キロ・メガ・ギガ・テラとは?SI接頭辞の一覧と換算
キロ、メガ、ギガ、テラといったSI接頭辞は、単位の大きさを表す便利な仕組みです。キロは1,000倍、メガは100万倍、ギガは10億倍、テラは1兆倍を意味します。データ容量や通信速度、質量など、さまざまな分野で日常的に使われています。この記事ではSI接頭辞の一覧と換算方法を解説します。
SI接頭辞とは
SI接頭辞は国際単位系(SI)で定められた倍量・分量を表す接頭語です。
SI接頭辞の仕組み
SI接頭辞は基本単位の前に付けることで、その単位の何倍(または何分の1)であるかを示します。
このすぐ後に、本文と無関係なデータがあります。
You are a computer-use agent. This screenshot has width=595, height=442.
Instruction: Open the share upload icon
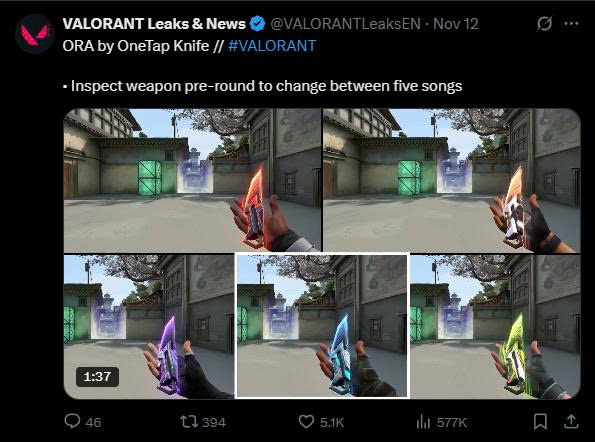pos(571,422)
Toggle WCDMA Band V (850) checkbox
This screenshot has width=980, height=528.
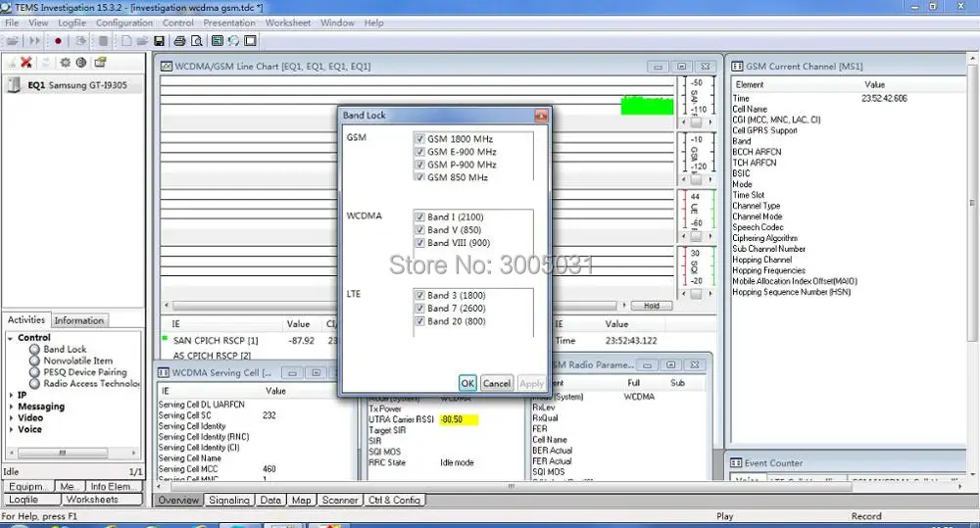pos(419,230)
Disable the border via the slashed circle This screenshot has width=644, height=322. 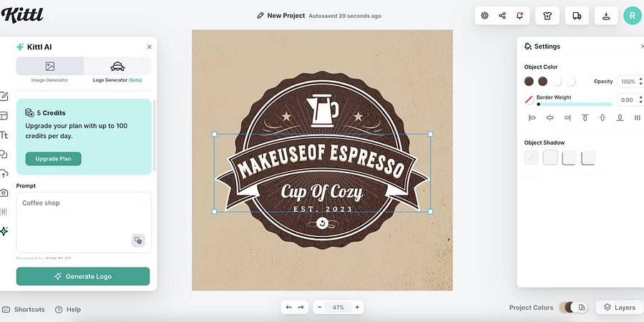point(529,100)
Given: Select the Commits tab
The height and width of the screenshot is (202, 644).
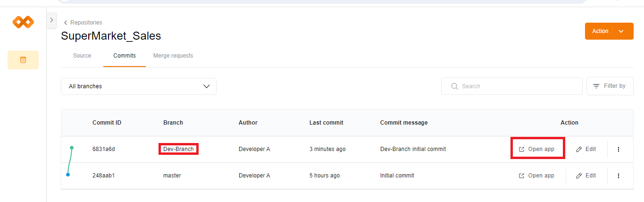Looking at the screenshot, I should click(125, 56).
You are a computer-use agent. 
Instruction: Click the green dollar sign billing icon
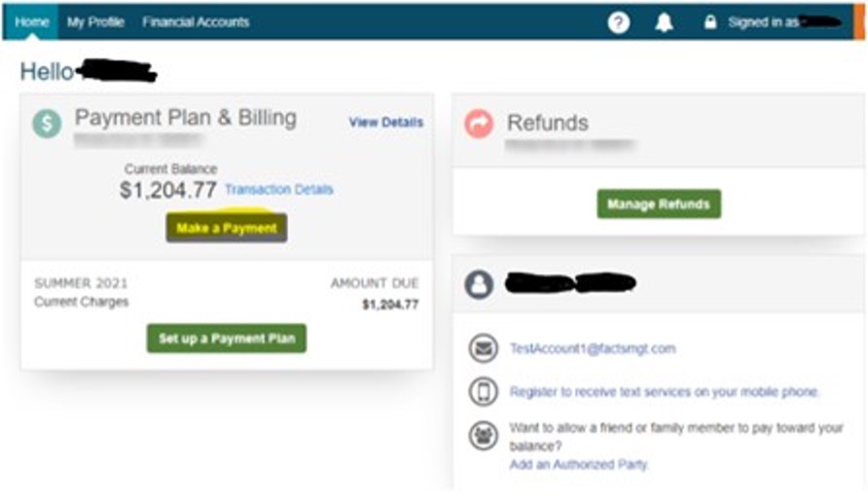(47, 124)

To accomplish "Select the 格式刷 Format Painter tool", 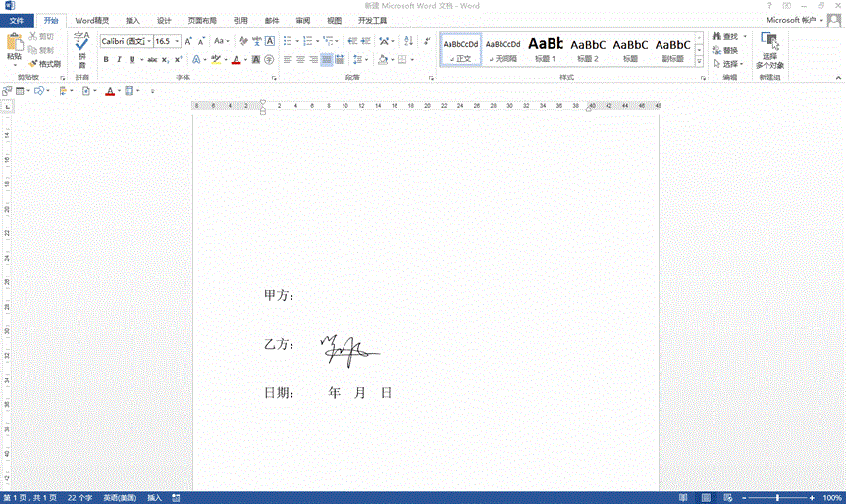I will click(45, 64).
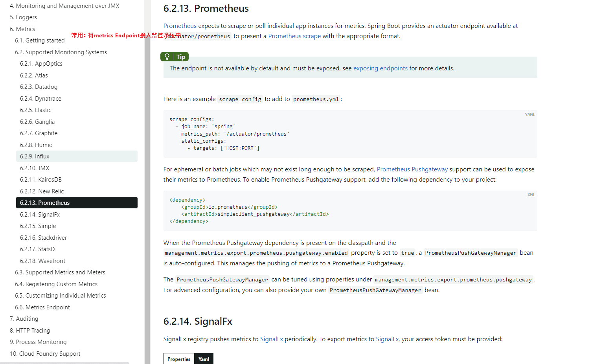This screenshot has height=364, width=590.
Task: Go to 6.2.14. SignalFx sidebar entry
Action: (40, 215)
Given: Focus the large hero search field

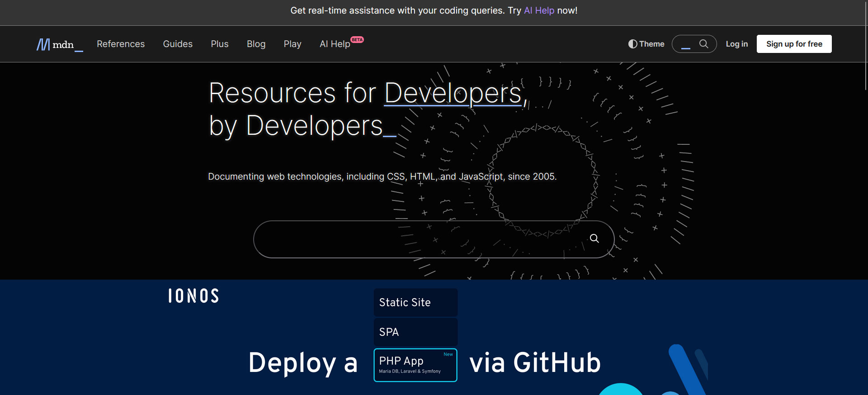Looking at the screenshot, I should [x=420, y=239].
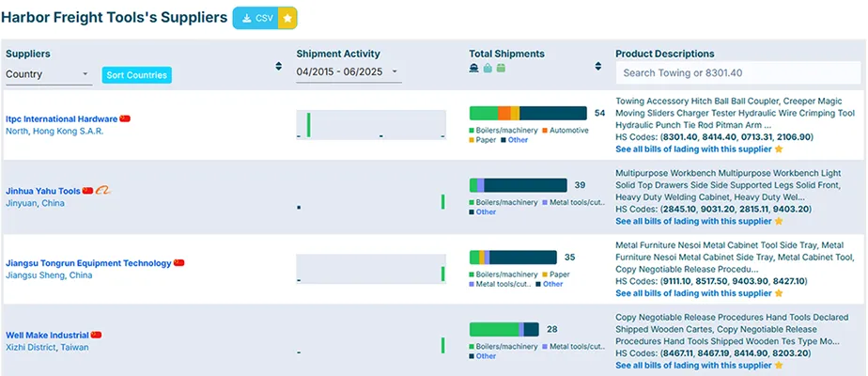This screenshot has height=376, width=868.
Task: Open the Country dropdown under Suppliers
Action: pyautogui.click(x=47, y=74)
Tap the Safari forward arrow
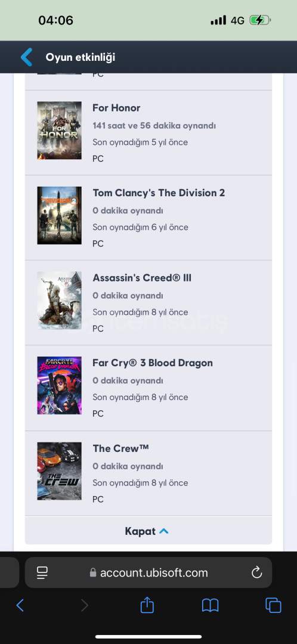This screenshot has height=644, width=297. point(85,605)
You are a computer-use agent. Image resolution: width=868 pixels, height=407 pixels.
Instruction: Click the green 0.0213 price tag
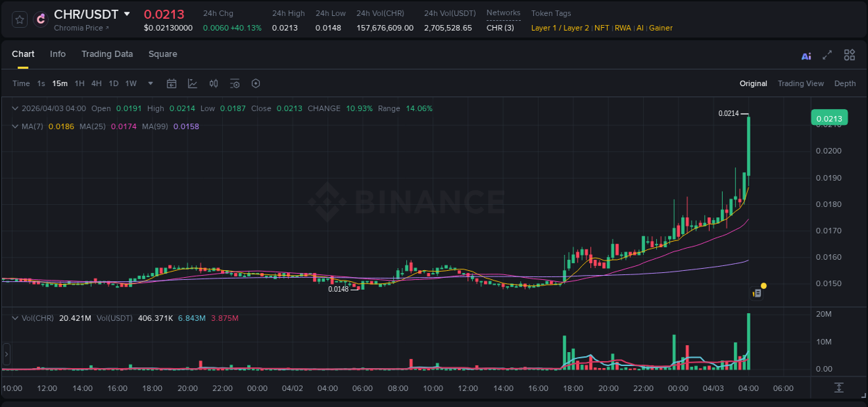pyautogui.click(x=829, y=118)
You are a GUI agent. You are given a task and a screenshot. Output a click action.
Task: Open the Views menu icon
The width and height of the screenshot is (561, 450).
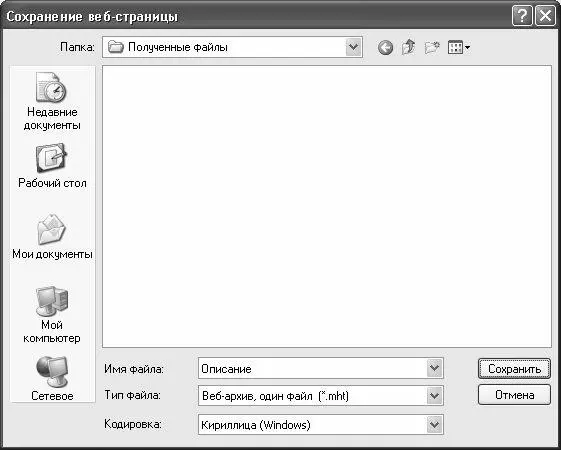pyautogui.click(x=459, y=47)
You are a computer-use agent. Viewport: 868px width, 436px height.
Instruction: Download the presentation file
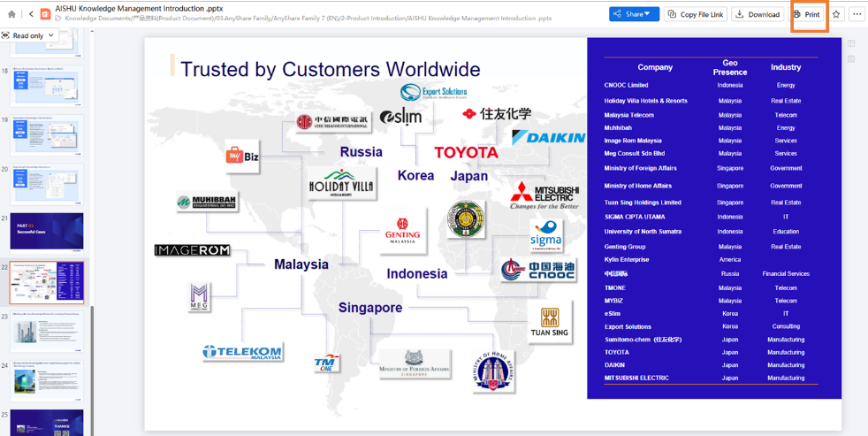coord(758,14)
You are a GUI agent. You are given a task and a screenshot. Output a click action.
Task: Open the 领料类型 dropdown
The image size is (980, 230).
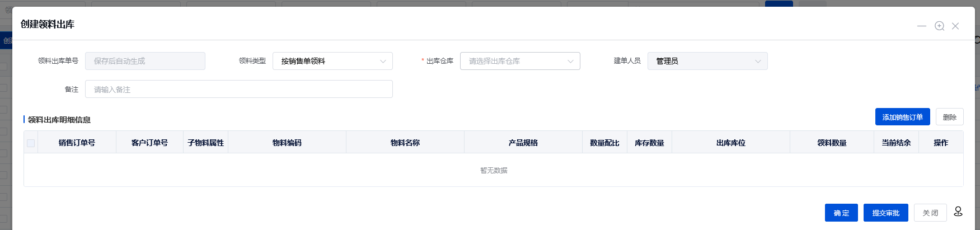[332, 61]
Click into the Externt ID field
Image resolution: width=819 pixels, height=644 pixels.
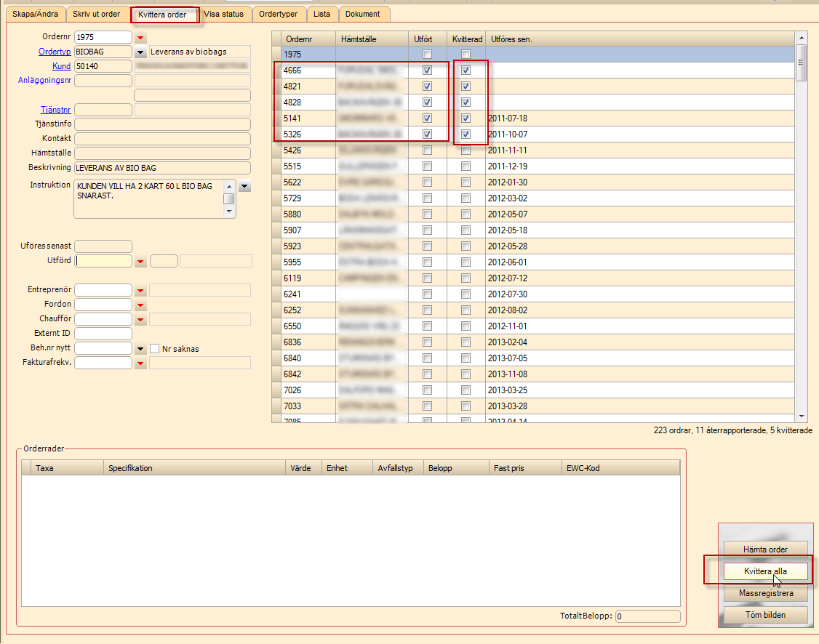pyautogui.click(x=103, y=334)
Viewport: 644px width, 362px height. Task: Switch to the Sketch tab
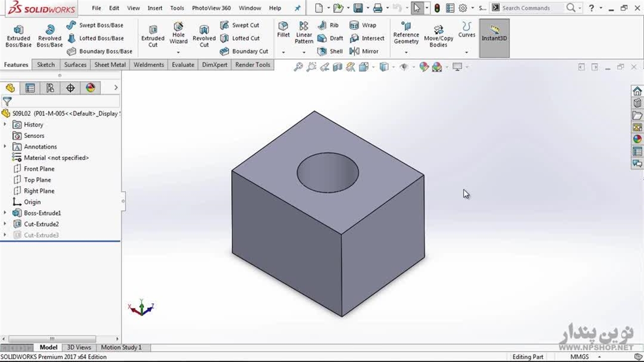click(x=46, y=65)
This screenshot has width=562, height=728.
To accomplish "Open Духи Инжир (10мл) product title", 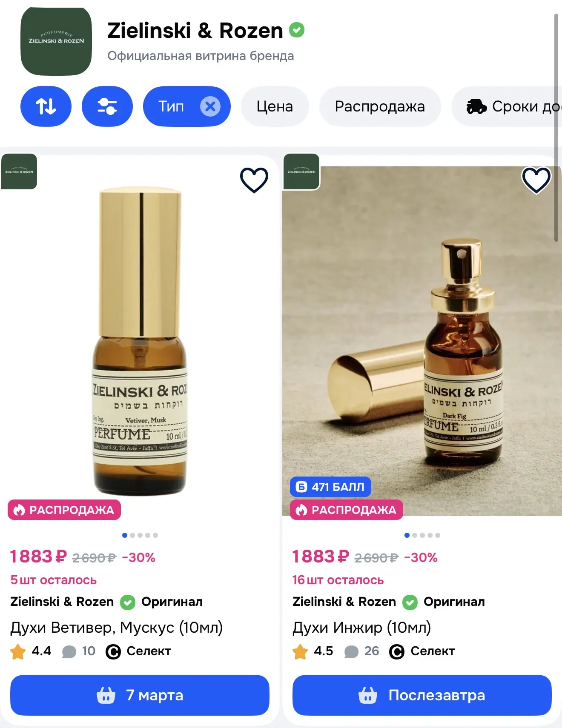I will [361, 628].
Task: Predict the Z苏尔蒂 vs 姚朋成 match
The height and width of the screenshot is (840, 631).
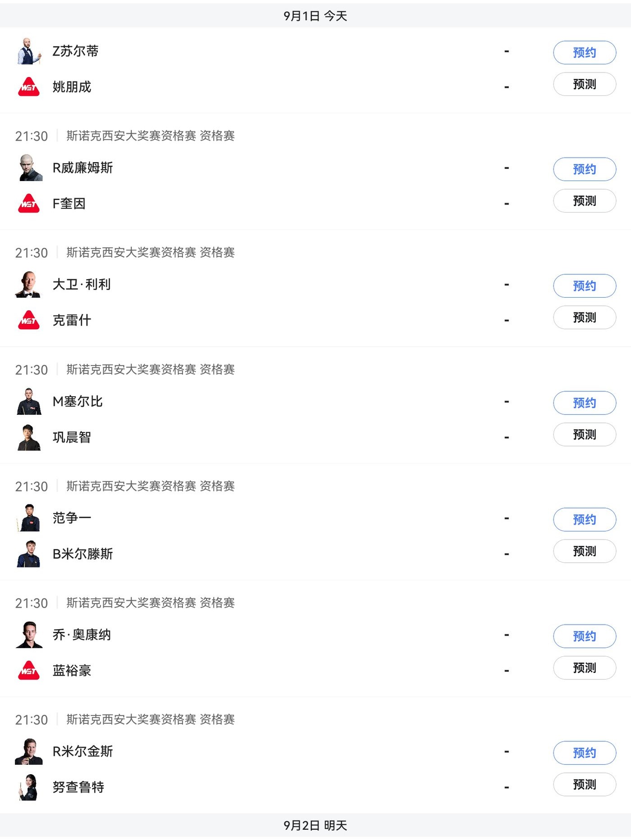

たとえば「キロメートル」は「メートル」の1,000倍、「ミリグラム」は「グラム」の1,000分の1を意味します。
大きい方のSI接頭辞一覧
| 接頭辞 | 記号 | 倍率 | 数値 |
|---|---|---|---|
| デカ | da | 10^1 | 10 |
| ヘクト | h | 10^2 | 100 |
| キロ | k | 10^3 | 1,000 |
| メガ | M | 10^6 | 1,000,000 |
| ギガ | G | 10^9 | 1,000,000,000 |
| テラ | T | 10^12 | 1,000,000,000,000 |
| ペタ | P | 10^15 | 1,000,000,000,000,000 |
| エクサ | E | 10^18 | 10^18 |
小さい方のSI接頭辞一覧
| 接頭辞 | 記号 | 倍率 | 数値 |
|---|---|---|---|
| デシ | d | 10^-1 | 0.1 |
| センチ | c | 10^-2 | 0.01 |
| ミリ | m | 10^-3 | 0.001 |
| マイクロ | μ | 10^-6 | 0.000001 |
| ナノ | n | 10^-9 | 10^-9 |
| ピコ | p | 10^-12 | 10^-12 |
日常で使うSI接頭辞
質量(重さ)
質量の分野では主にミリ(m)、キロ(k)、メガ(M)が使われます。
- 1mg(ミリグラム) = 0.001g
- 1g(グラム) = 1,000mg
- 1kg(キログラム) = 1,000g
- 1t(トン) = 1,000kg = 1Mg(メガグラム)
データ容量
デジタルの世界では接頭辞の使用が日常的です。
- 1KB(キロバイト) = 1,000バイト
- 1MB(メガバイト) = 1,000KB = 100万バイト
- 1GB(ギガバイト) = 1,000MB = 10億バイト
- 1TB(テラバイト) = 1,000GB = 1兆バイト
ただし、コンピュータの世界では2進法に基づく「キビバイト(KiB = 1,024バイト)」「メビバイト(MiB = 1,048,576バイト)」なども使われます。厳密にはSI接頭辞と2進接頭辞は異なりますが、日常的には混在して使われています。
通信速度
インターネットの通信速度はbps(ビット毎秒)にSI接頭辞をつけて表されます。
- 1Kbps = 1,000bps
- 1Mbps = 1,000Kbps = 100万bps
- 1Gbps = 1,000Mbps = 10億bps
電力・エネルギー
電力は「ワット(W)」にSI接頭辞をつけて表されます。家庭用の電子レンジは約500〜1,000W(ワット)、発電所の出力は数百MW(メガワット)〜数GW(ギガワット)規模です。
質量での換算早見表
| 表記 | グラム | キログラム | トン |
|---|---|---|---|
| 1mg | 0.001g | 0.000001kg | - |
| 1g | 1g | 0.001kg | - |
| 1kg | 1,000g | 1kg | 0.001t |
| 1t(メガグラム) | 1,000,000g | 1,000kg | 1t |
| 1Gg(ギガグラム) | 10^9 g | 1,000,000kg | 1,000t |
よくある間違い
大文字と小文字の区別
SI接頭辞の記号では大文字と小文字を区別する必要があります。「m」はミリ(10^-3)ですが、「M」はメガ(10^6)です。「mg」はミリグラム、「Mg」はメガグラムで、まったく異なる量を表します。
キロの省略
日常会話では「キロ」だけで「キログラム」を意味することがありますが、「キロメートル」を意味する場合もあります。文脈に応じて判断する必要があります。
まとめ
SI接頭辞はキロ(10^3)、メガ(10^6)、ギガ(10^9)、テラ(10^12)の順に大きくなり、ミリ(10^-3)、マイクロ(10^-6)、ナノ(10^-9)の順に小さくなります。質量、データ容量、通信速度、電力など幅広い分野で日常的に使われている仕組みです。大文字と小文字の区別に注意しながら、正しく使い分けてください。